Frank Beck has an Op-Ed at Forbes recommending that we devalue currencies to “solve” the current financial crisis:

Why not attack the situation in a manner that will benefit most everyone, an approach that has been successful before and, when compared to the current course, has little downside?

Here it is. Stand back. World currencies should be devalued overnight.

It can be done on a country-by-country basis, but a coordinated devaluation would work best. A devaluation of 30% would raise the dollar value of all assets by 43%. A $200,000 home with a $230,000 mortgage would become a $286,000 home with the same mortgage. Presto! The homeowner who was $30,000 upside-down now has $56,000 equity and a good reason to make his payments. Both the homeowner and the bank are immediately better-off.

It would even benefit those who purchased their homes responsibly, as the value of their homes would rise by the same 43%. The current course of throwing trillions of dollars at the culprits is without any benefit to those who acted responsibly.

Admittedly, this is not a solution without the price of inflation, but the inflation would be short-lived. The current course will ultimately cause massive inflation that cannot be accurately estimated, and it may not even solve the problem.

I have a few questions for Mr. Beck:

1. What exactly are we supposed to devalue these currencies against? We aren’t on a gold standard; we live in a world of fiat currencies. Should we devalue against the Euro? The Canadian dollar? The Yen? How do you devalue?

2. Since we can’t really devalue against another currency and we aren’t on a gold standard, what is the method by which this devaluation will be accomplished? Are you suggesting that the central banks of the world just print more money?

3. What do you have against creditors? Devaluing means paying back loans with devalued money so creditors get hosed. Do you have no shame? What would be the effect on the availability of credit in the future? Would you loan me money knowing that a devalution could be right around the corner? At what rate?

4. What about renters or those who don’t own assets? Won’t they be hurt or don’t you care about poor people?

Beck continues:

I see no reason to believe we would have any different result today. Only debt would remain the same. All other assets would immediately be worth more (in nominal terms), whether it be a home, a stock, an ounce of gold or a used car. Bank balance sheets would immediately improve, as many loans would be moved from non-performing to performing status. Banks would be paid with devalued dollars, but they made millions creating the mess. The current use of government stimulus through the creation of dollars will certainly lead to a similar or worse devaluation, so this is likely a net gain for the banks too.

Businesses would instantly become more profitable, and workers’ pay would increase, allowing each to pay their debts more easily, even while sending more tax dollars to Washington, without raising tax rates. As assets are sold, the capital gains would send even more taxes to Washington. States and locales would receive more revenue via sales and property tax, improving the fiscal condition of school districts and local governments. The national debt would effectively be reduced by the same 25%, giving future generations a chance. Combine the move with a congressional pledge to only raise the budget by half the devaluation, and we could be on track for a balanced budget and paying down the debt.

More questions:

1. What about banks that didn’t make stupid loans? Are they to be punished too?

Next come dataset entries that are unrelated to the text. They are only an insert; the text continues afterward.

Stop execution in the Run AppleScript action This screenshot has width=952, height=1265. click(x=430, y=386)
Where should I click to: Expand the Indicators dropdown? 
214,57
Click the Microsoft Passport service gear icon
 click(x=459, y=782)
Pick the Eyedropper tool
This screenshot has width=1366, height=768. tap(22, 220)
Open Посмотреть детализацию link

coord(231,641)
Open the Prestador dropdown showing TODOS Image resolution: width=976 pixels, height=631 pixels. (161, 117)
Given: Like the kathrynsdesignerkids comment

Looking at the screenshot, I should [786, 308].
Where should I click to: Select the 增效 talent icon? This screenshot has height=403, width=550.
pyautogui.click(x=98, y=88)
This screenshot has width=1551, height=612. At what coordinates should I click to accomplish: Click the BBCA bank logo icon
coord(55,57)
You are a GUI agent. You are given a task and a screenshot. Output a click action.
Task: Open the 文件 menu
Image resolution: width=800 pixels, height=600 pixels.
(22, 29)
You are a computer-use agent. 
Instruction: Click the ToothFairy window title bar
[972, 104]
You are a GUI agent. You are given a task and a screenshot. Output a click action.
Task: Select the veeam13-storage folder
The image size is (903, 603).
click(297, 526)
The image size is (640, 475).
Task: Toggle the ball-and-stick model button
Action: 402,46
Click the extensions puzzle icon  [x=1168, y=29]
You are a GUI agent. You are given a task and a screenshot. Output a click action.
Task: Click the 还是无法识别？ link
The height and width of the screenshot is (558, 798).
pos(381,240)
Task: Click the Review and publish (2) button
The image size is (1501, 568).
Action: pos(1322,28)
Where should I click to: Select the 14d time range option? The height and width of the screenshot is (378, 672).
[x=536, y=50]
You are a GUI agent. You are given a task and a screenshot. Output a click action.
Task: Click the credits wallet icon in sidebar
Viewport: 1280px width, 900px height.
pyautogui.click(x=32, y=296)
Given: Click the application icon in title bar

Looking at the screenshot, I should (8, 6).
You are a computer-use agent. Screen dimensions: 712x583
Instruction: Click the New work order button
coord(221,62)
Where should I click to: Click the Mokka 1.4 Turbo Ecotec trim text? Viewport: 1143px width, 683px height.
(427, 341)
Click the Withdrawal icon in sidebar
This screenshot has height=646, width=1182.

2. How would businesses immediately be more profitable? Do you have some way to devalue and raise the price of what they sell without raising the cost of what they buy?

3. If workers are paid more dollars but they can’t buy more goods is that a raise?

4. How do you think the Chinese will feel about us paying them back with devalued dollars? Do you think they’ll be eager to finance future deficits?

5. What kind of message does this send to people? If we bail out every debtor, what incentive will they have to stay out of debt in the future?

I cannot believe that this tripe was published in Forbes. Their standards must be slipping. The one thing Beck gets right is that the current plan will also cause inflation and devaluation of the dollar. But it is not a good thing, won’t solve our problems and certainly shouldn’t be official policy. Inflation is essentially a regressive tax. It hurts everyone but the poor most of all. I can’t think of a policy that is more destructive of society than inflation. If you don’t believe that, take a gander at Zimbabwe.